Die Antragsgegnerin erhält Leistungen zum Unterhalt (Pflegegeld) für vier Pflegekinder gemäß § 39 Abs. 1 S. 2 SGB VIII. Nach dieser Vorschrift umfassen Leistungen zum Unterhalt des Kindes oder des Jugendlichen die Kosten für den Sachaufwand sowie für die Pflege und Erziehung des Kindes oder Jugendlichen.

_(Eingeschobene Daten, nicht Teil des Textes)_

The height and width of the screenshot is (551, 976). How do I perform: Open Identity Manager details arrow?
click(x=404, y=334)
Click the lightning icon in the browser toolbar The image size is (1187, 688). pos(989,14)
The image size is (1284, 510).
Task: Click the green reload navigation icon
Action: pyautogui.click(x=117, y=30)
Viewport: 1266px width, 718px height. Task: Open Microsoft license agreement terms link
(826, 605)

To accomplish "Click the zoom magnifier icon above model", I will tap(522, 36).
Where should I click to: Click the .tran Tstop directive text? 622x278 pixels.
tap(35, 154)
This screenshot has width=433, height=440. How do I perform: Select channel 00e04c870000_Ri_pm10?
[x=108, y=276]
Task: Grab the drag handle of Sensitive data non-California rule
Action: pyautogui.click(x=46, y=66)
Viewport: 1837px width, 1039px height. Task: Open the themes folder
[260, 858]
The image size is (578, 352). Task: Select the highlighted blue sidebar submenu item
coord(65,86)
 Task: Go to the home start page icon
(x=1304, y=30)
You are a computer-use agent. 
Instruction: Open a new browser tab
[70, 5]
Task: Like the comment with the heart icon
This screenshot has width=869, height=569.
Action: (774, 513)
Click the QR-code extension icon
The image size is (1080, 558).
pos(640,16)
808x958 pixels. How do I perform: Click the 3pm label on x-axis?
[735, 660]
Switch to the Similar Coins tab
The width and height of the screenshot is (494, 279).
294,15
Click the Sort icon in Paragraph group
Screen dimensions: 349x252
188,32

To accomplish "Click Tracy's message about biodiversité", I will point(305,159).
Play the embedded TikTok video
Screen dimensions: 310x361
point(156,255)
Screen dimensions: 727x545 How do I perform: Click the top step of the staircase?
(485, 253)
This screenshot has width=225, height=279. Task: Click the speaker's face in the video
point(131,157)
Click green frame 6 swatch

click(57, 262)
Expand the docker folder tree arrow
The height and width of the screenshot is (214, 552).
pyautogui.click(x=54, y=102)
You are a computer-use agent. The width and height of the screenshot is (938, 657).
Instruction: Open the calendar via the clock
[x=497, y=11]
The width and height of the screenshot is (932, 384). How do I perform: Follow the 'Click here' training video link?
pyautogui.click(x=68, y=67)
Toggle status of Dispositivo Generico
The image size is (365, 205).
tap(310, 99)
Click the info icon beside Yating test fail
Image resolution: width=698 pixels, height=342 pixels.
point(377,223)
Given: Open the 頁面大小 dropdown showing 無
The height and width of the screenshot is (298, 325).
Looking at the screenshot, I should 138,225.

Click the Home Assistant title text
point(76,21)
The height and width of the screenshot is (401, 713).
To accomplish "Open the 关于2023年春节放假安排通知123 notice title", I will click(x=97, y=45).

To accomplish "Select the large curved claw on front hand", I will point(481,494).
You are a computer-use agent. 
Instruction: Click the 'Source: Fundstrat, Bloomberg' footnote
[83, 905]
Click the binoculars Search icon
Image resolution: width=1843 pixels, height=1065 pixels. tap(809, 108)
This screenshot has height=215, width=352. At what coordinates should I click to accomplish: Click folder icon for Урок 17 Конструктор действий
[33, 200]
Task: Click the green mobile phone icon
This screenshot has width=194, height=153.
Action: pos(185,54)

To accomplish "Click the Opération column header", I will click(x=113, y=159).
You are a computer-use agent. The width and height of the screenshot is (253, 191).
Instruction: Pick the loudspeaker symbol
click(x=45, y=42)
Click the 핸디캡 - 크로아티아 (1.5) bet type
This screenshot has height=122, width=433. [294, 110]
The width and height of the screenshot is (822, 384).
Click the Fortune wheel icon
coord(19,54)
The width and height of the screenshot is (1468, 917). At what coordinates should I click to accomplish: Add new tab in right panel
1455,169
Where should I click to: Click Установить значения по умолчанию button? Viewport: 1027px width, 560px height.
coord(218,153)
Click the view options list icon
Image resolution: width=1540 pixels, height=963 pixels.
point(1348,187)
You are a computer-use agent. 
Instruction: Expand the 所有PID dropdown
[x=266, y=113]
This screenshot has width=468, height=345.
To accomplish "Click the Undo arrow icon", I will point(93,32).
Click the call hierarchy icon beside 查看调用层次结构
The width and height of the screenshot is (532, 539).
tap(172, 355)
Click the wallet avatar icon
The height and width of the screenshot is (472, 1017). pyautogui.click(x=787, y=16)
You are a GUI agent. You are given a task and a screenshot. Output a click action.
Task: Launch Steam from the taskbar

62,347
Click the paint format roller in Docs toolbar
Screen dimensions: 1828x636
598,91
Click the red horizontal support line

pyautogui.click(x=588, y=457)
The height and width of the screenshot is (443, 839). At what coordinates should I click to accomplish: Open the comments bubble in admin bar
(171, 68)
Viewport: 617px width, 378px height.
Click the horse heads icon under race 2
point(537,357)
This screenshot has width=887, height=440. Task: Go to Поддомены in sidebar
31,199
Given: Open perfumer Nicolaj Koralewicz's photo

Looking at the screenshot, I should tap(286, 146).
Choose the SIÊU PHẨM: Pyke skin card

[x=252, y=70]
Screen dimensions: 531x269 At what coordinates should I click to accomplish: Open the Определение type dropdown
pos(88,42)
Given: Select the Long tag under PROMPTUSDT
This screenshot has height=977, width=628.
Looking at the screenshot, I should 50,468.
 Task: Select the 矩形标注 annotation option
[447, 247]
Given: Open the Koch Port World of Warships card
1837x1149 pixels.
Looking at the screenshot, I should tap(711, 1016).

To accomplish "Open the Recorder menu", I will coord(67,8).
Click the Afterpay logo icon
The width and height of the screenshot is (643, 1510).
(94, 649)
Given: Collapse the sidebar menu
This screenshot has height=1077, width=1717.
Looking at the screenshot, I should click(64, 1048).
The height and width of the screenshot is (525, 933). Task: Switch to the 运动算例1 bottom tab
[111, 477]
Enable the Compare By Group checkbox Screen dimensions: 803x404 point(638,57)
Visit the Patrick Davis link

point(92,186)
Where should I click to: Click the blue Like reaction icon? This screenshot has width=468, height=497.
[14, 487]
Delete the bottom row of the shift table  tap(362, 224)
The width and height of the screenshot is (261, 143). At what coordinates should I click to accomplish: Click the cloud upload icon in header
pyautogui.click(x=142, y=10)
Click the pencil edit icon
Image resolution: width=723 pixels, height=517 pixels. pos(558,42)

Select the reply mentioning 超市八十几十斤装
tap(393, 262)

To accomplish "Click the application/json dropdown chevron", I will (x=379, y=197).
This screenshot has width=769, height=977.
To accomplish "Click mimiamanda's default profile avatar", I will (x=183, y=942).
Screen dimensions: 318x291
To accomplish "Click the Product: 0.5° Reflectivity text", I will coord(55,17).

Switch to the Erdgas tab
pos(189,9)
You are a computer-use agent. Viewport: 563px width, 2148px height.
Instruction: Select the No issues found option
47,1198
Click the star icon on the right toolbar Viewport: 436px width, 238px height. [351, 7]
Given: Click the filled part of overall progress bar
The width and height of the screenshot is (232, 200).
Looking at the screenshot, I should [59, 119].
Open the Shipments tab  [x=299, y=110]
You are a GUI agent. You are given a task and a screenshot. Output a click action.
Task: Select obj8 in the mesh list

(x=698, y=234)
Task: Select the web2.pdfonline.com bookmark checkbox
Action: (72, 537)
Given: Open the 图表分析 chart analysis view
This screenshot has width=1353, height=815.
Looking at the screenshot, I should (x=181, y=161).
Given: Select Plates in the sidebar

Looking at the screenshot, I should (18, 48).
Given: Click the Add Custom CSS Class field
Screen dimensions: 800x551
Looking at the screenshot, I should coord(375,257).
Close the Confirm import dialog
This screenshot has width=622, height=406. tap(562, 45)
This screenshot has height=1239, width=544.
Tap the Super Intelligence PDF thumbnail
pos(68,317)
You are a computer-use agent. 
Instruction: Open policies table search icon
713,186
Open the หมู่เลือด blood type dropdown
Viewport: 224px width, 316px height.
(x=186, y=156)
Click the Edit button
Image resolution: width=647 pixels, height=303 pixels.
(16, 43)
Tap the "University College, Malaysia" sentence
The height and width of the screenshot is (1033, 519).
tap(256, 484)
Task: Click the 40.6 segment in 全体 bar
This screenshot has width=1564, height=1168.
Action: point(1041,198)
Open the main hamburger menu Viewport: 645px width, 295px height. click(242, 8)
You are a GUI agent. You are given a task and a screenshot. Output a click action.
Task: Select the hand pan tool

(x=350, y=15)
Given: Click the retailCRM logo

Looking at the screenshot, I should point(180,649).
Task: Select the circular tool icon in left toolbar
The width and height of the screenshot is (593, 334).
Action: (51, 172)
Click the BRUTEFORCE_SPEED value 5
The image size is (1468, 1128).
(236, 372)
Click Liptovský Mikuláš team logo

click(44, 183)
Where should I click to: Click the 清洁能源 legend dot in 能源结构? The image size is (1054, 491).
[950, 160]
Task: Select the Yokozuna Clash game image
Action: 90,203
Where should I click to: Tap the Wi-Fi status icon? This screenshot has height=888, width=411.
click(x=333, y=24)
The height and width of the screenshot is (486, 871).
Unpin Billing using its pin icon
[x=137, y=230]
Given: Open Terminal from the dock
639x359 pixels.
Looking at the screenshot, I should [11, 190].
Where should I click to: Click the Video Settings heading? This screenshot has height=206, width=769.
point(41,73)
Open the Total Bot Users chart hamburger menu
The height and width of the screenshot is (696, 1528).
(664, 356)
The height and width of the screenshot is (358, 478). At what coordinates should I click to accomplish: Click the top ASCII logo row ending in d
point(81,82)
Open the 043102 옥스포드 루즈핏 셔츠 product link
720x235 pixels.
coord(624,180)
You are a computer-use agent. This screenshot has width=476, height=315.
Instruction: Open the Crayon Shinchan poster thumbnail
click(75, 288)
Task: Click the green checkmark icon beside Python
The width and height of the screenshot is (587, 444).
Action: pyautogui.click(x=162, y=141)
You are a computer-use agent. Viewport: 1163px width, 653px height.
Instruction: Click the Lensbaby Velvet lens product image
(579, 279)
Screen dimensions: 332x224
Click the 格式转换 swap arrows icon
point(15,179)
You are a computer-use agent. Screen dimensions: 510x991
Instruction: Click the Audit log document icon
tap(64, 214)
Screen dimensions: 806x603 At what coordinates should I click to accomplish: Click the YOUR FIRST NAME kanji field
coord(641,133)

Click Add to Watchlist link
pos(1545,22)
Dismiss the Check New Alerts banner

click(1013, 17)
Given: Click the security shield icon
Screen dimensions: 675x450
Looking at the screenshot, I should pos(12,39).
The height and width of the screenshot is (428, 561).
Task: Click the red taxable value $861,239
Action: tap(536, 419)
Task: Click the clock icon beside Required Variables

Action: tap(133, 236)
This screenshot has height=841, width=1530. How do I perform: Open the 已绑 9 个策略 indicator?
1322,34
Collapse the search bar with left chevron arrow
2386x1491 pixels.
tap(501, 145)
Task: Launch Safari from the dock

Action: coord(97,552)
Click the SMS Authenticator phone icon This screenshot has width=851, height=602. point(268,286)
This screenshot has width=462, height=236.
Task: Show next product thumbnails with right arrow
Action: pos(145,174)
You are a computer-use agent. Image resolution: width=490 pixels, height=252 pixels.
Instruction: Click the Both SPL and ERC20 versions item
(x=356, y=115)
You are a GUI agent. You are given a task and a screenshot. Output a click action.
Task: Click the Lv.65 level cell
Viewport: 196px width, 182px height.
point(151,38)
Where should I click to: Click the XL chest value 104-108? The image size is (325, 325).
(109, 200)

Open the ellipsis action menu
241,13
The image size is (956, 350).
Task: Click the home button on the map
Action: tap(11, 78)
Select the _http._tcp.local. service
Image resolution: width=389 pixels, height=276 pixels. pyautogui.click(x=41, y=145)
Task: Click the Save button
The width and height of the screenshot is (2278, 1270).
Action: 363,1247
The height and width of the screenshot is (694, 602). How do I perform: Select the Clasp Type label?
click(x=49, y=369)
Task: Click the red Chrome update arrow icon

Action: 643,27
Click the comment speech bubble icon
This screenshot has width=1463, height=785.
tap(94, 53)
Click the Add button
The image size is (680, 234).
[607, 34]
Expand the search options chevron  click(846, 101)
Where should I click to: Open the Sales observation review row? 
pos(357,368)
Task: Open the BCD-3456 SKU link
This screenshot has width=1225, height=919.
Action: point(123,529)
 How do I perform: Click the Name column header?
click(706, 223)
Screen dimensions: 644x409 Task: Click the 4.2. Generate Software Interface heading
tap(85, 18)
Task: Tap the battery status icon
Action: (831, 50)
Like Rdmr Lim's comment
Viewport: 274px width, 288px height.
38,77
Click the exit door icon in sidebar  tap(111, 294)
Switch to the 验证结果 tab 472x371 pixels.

Wie die Antragsgegnerin im Rahmen des Beschwerdeverfahrens vorgetragen und belegt hat, enthält das von ihr bezogene Pflegegeld für vier Pflegekinder jeweils einen Erziehungsbeitrag von 240 €. Nur dieser Erziehungsbeitrag ist als Einkommen zu werten, da er das durch die öffentliche Hand erbrachte Entgelt für den mit Betreuung und Erziehung verbundenen Arbeits- und Zeitaufwand darstellt (so auch OLG Karlsruhe FamRZ 2004, 645 für die "Kosten der Erziehung" gemäß § 39 Abs. 1 S. 2 SGB VIII in der bis 30.9.2005 geltenden Fassung).

Viele Grüße

Christian Joachim

Rechtsanwalt

Konnte ich insoweit hilfreich Antworten? Insofern bitte ich nunmehr höflich um ihre positive Bewertung.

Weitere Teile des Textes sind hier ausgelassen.